What to do
A) In the Lua locking email below, condense the paragraph that begins "Locks that function like Windows critical sections" into one shorter sentence that keeps its main points.
B) Translate this sentence from the Lua locking email below into Spanish: "The locking overhead is pretty severe on an MP system even in the absence of contention because locks tend to also impose memory and/or instruction barriers."

On Thu, Oct 12, 2006 at 11:19:43AM -0700, Mark Hamburg wrote:
> on 10/11/06 7:36 PM, Glenn Maynard at glenn@zewt.org wrote:
> 
> > I noticed those.  It's a roadblock to multithreaded Lua, at least for
> > my purposes.  (I'm also not sure about performance with the constant
> > locking and unlocking.)  Generally threading Lua would be extremely
> > useful to me, but I don't feel safe in taking that plunge just yet.
> 
> The locking overhead is pretty severe on an MP system even in the absence of
> contention because locks tend to also impose memory and/or instruction
> barriers.

Locks that function like Windows critical sections, which use user-space
interlocked instructions for the fast path (locking when not already
locked), should be very fast, I think.  Unfortunately, not all
architectures are capable of that.

Currently, for every place that I initiate Lua operations (eg. outside
of functions that take a lua_State), I acquire and release Lua explicitly:

lua_State *L = LUA->Get();
    use L;
LUA->Release(L); // unlocks and sets our local L to NULL so we don't use it accidentally

(I use it for coarse-grained locking, and it also checks for stack
balancing.)

Provided material

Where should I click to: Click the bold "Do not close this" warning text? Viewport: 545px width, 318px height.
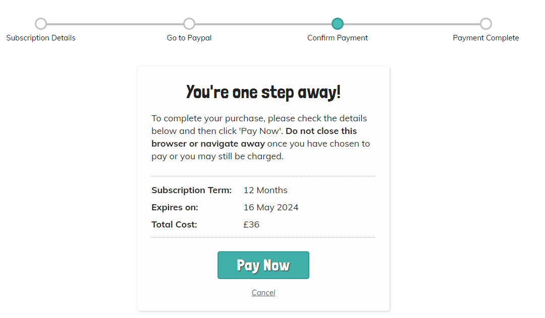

Expected results
A) Locks that behave like Windows critical sections, using user-space interlocked instructions to lock when not already locked, should be very fast, but not all architectures can support them.

B) La sobrecarga del bloqueo es bastante severa en un sistema MP incluso en ausencia de contención, porque los bloqueos también tienden a imponer barreras de memoria y/o de instrucciones.